I had just driven in from Wellfleet where I attended the final concert of the Cape Cod Music Festival – reviewed here. The Wellfleet concert was wonderful, and I was glad to have gone – but the BCMS concert had a joy to it that I did not find in Wellfleet. Put three fine musicians that have played with each other for years together with highly accessible music in an intimate setting and the result can be transcendent. Violinist Ida Levin remarked that the wonderful program notes did not tell us that the first piece – the Violin Sonata in F major, K 376, was written in 1781 – the same date as the violin she was playing. She even wondered if her instrument had premiered any of Mozart’s later sonatas.
The sonata she then played, with Mihae Lee, piano, was written shortly after Mozart’s move to Vienna. It is light, cheerful, and melodic. I do not remember hearing it before, but I would gladly hear it again. The balance between the two performers was perfect – Lee’s light touch on the keys always added and never obscured the violin. The ensemble between the two players was outstanding.
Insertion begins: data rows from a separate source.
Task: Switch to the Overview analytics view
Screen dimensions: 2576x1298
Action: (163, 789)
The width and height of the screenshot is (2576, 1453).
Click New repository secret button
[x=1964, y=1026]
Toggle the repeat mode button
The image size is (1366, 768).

Unlike in Wellfleet where the brightness of the treble keys of the piano did not reflect off the top of the piano into the audience on the floor, in Pickman from my seat in the second row I could see the treble sound board reflected in the top, and the sound was just right.
Although sometimes simplistic, the Cello Sonata in F major, Opus 6, an early work by Richard Strauss, was full of melodies and rich harmonies, giving strong promise of the great pieces he would later write. It was played by Lee and Ronald Thomas, one of the co-founders of BCMS, and once again, the balance and ensemble were wonderful. Lee’s touch and phrasing was entirely different from the Mozart, matching Strauss’s flowing harmonies. Thomas played beautifully. He apologized before the piece started for his need to tune between each movement. He has recently decided to try gut core strings on his cello, and they were behaving badly due to the sticky weather. Thomas’s metal wound strings have a somewhat richer, more nasal sound than steel or synthetic core strings. Besides changing length with humidity, gut strings absorb more energy than steel when you bend them, a factor that tends to absorb the high harmonics in the string before they can be radiated out into the hall. This gives the cello a richer tone – possibly closer to what a nineteenth-century composer might have expected. I loved the performance, and so did the audience. Lots of applause and bravos greeted the end of the Finale.
Schubert’s well-known Piano Trio in B-flat major, D 898, closed the program, and once again the balance and ensemble between the players was exceptional. Interesting to me was the contrast between the brightness of the steel strings in the violin, and the somewhat richer sound of the gut core strings on the cello, but this in no way affected the delight of the performance.